Der russische Sicherheitsspezialist Kaspersky hat sein Anti-Spam-Produkt für Linux- und Unix-Server überarbeitet.
In der daraus resultierenden Version 5.6 kommt das Kaspersky Mail-Gateway mit neuer Anti-Spam-Engine, die laut Hersteller eine bessere Erkennungsrate verspricht und schneller und stabiler arbeiten soll als der Vorläufer.
Die Abwehr von Spam ist nicht die einzige Aufgabe des Programms. Die Software dient auch als Virenscanner und Router unter den Betriebssystemen Linux und FreeBSD.

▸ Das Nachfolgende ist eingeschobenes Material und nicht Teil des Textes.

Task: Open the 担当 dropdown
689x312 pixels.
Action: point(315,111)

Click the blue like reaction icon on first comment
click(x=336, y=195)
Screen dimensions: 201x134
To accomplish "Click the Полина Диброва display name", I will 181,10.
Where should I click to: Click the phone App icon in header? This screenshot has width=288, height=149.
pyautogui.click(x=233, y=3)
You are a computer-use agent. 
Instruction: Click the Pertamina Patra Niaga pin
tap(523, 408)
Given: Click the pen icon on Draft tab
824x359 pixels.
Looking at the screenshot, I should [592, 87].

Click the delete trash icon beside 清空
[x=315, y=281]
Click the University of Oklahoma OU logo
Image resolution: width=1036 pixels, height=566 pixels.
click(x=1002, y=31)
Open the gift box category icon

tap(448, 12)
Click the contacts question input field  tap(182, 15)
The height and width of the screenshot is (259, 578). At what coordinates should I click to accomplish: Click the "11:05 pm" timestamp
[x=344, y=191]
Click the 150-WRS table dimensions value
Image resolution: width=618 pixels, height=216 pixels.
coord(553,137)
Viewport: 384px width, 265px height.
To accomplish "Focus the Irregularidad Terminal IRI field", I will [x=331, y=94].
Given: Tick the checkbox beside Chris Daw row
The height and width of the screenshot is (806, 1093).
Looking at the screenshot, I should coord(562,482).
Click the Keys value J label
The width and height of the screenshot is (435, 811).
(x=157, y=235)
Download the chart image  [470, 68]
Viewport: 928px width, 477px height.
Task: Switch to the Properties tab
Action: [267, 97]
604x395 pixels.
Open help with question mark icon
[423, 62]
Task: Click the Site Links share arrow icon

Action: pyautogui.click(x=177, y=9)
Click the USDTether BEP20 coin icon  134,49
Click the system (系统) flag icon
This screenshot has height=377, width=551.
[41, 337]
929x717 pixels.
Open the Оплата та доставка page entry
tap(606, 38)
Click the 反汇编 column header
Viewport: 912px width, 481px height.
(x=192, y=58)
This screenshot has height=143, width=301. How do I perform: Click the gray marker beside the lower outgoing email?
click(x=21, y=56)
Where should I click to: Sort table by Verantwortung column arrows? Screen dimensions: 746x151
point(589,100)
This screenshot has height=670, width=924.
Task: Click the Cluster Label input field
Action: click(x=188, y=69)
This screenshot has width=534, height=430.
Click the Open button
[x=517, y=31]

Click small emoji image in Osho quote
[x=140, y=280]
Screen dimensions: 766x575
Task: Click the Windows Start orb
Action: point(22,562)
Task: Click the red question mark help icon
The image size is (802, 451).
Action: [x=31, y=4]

Zu den Neuerungen zählen die russischen Spezialisten die Analyse von Betreffzeilen und grafischen Anhängen. Zudem kommt das Urgent Detection System zum Einsatz, das sich auf einen zentralen Server mit Informationen zu bekannten Spam-Versandaktionen stützt und damit auf Anfrage die lokalen Datenbanken füttert. Zudem sind die Dienste Sender Policy Framework (SPF) und Spam URL Realtime Block-Lists (SURBL) dazugekommen. Weitere Informationen hat Kaspersyky auf der Produktwebseite zusammengetragen. Die Preise für die Lösung richtet sich nach den verwendeten Nodes. Für 15 Nodes sind dann pro Node rund 30 Euro im Jahr fällig. Unter den Begriff Node fallen dabei Gateways und Server.